## EXERCISE INSTRUCTIONS
Render the records below as a JSON list of strings with one string per line, skipping blank lines and omitting the pictures.

## Extracted records

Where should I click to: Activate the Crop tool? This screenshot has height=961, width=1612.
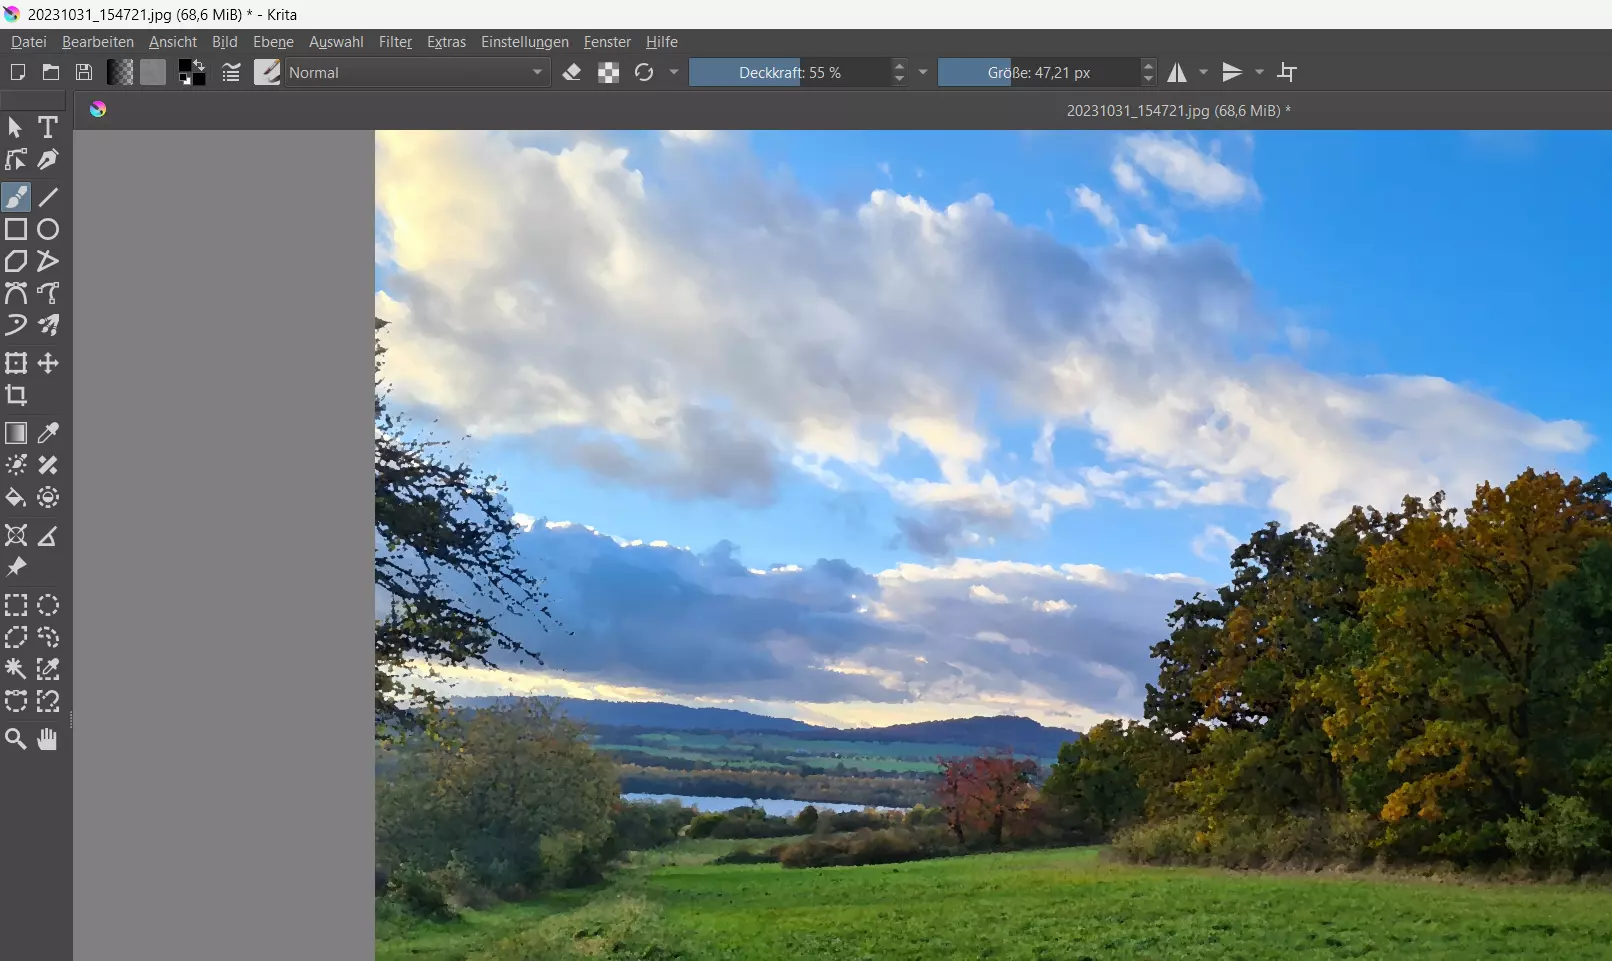point(16,396)
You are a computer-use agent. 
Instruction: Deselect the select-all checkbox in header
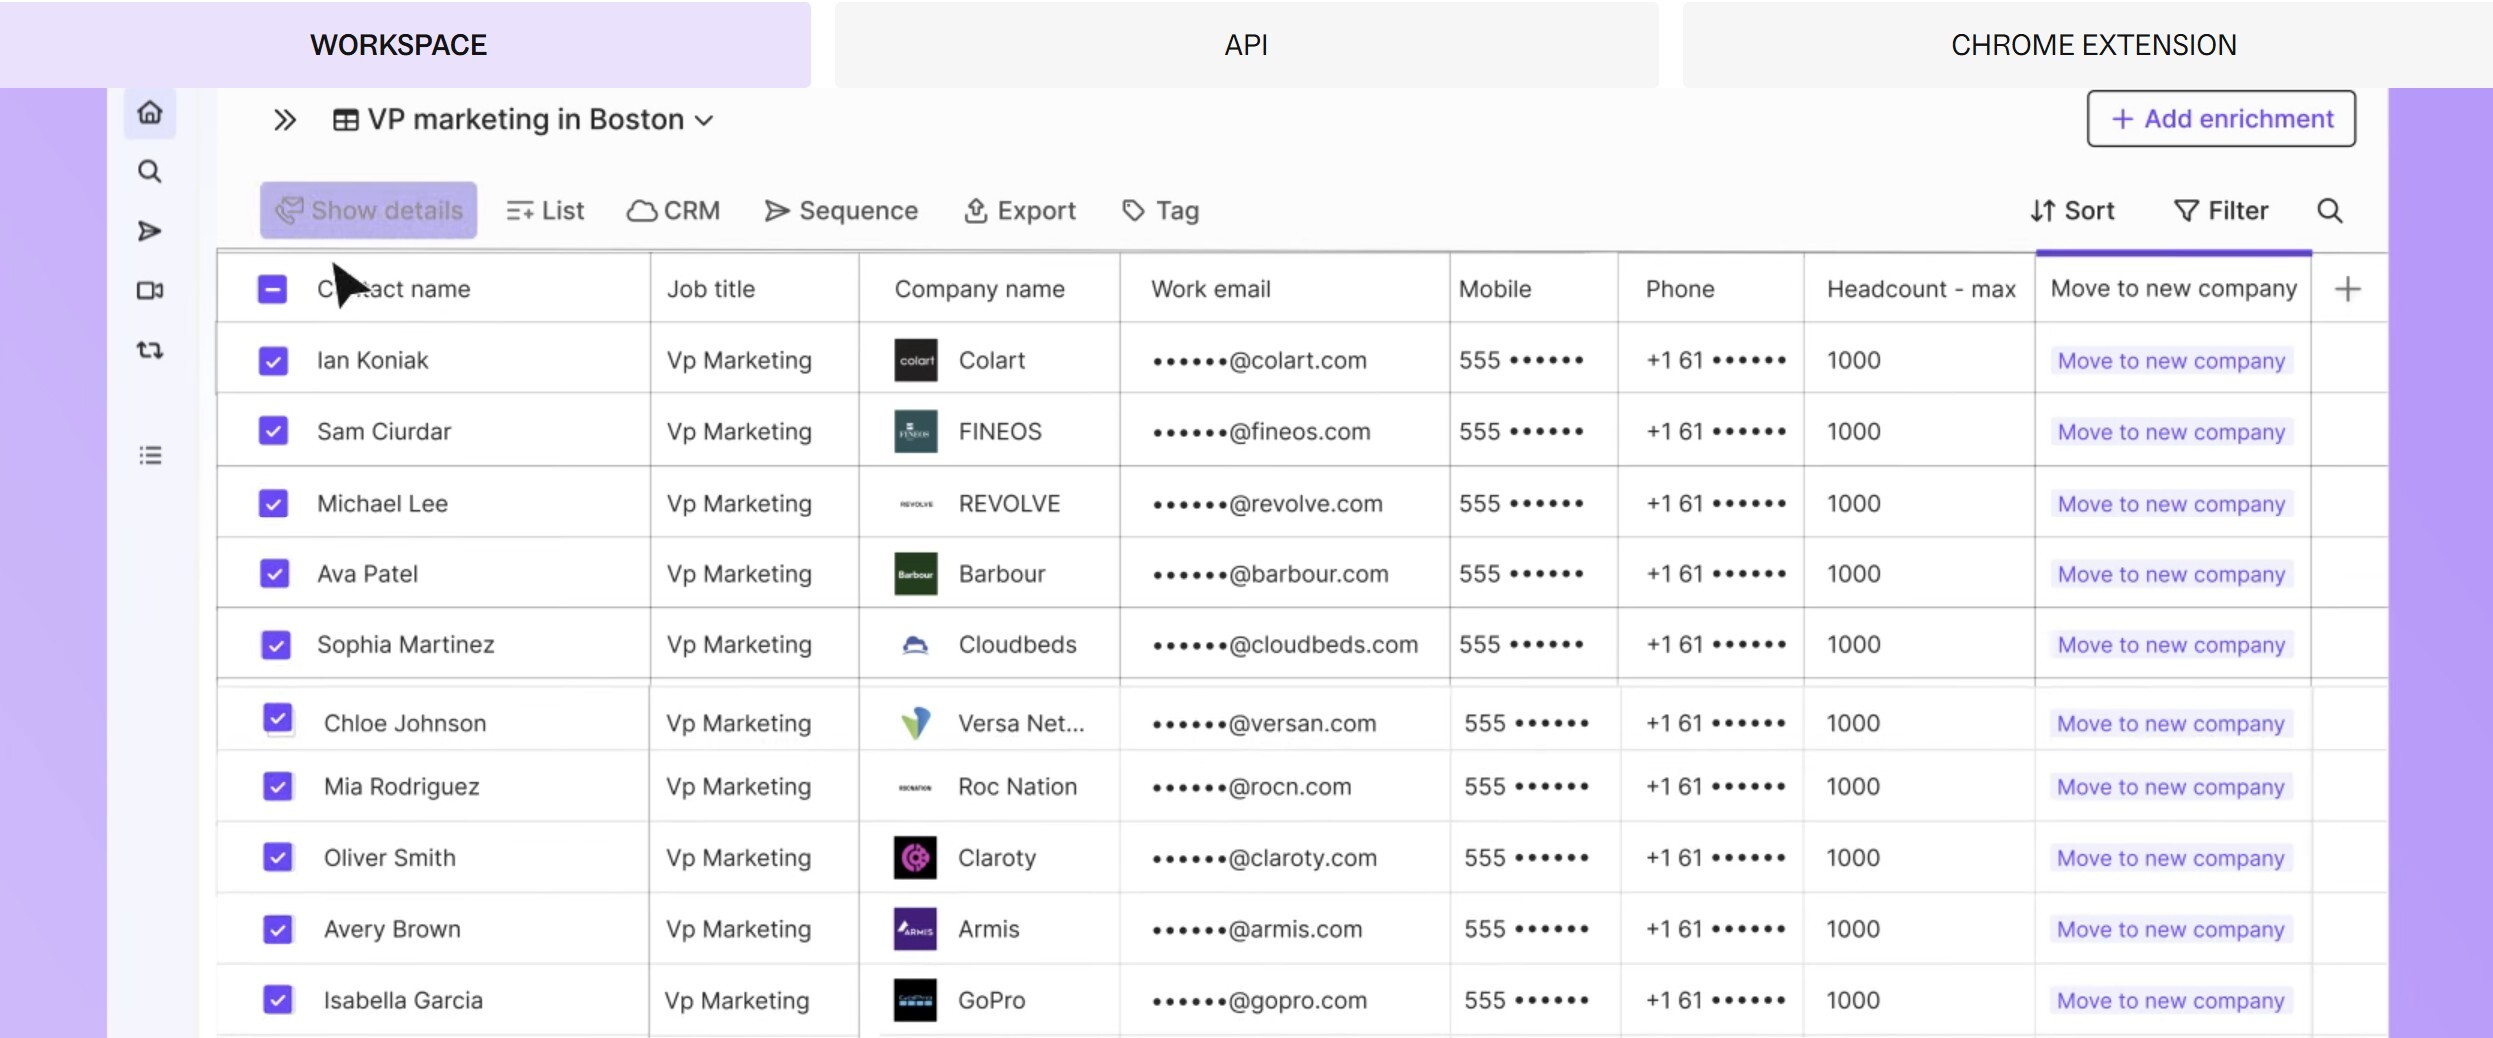(273, 288)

## WORKED SOLUTION
[
  "Where should I click to: Activate the Crop tool? This screenshot has height=961, width=1612.",
  "point(16,396)",
  "You are a computer-use agent. ",
  "Instruction: Deselect the select-all checkbox in header",
  "(273, 288)"
]